To learn right now about low-carb/high-fat eating, click here for the Diet Doctor website, whose beginners page is filled with helpful information. They cover the science on intermittent fasting nicely too.
There are several take-aways from Taubes, Diet Doctor, and this Health Tip:
–The scoundrel is the hormone insulin, pumped out by your pancreas in response to all forms of sugar. If you have too much insulin, you’ll drive fat into your fat cells and gain weight. Rising insulin triggers weight gain, which triggers more insulin because you develop insulin resistance, which in turn leads to metabolic syndrome, which increases your risk for heart disease and diabetes.

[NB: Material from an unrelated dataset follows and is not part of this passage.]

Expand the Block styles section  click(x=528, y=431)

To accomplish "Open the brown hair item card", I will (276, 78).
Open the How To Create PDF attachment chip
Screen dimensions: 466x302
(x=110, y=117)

–Insulin levels are driven upward by carbs and by your declining sex hormones. Women often gain weight during menopause because their estrogen levels drop and their bodies store more fat. Many women patients have told me, “I’m eating just the same or even less, and exercising, and I’m still gaining weight.” Repeat after me: It’s the carbs.
–Cutting calories, starvation diets, trimming away fat, and eating low-fat products are all useless. They’ll just make you feel miserable and hangry.
–Exercise for weight loss is less than useless. Exercise is extraordinarily healthful for many reasons, but as a weight loss aid it will only make you hungry. In the memorable words of UK cardiologist Aseem Malhotra, MD: You can’t outrun a bad diet.
–Low-carb/high-fat eating includes meat, poultry, fish, shellfish, and eggs. Eat plenty of greens and other vegetables that grow above ground (broccoli, cauliflower, click here for more). Enjoy healthful fats (butter, olive oil, and coconut oil) and cheeses, avocado, and olives. Here’s a helpful list of fats and sauces and their carb contents.
–Avoid sugar and sugar-containing, starchy foods like beans, potatoes, rice, bread, pasta, carrots, parsnips, corn, peas, French fries, and potato chips.
—Here are some menu ideas from the Lifestyle Medicine Clinic of Duke University Medical Center.
—Click here for another useful visual guide to carbs from Diet Doctor.
–As a bonus, I’ve had more than a few patients tell me eating low-carb/high-fat vastly improved their IBS, skin conditions, and other ailments.
Where do the majority of US physicians stand on all this? A typical primary care physician, if she sees you’re overweight and your cholesterol is high, will start you on statins and have a nutritionist teach you a low-fat diet.
She likely hasn’t read this article from Scientific American telling the world that Ornish was wrong all along.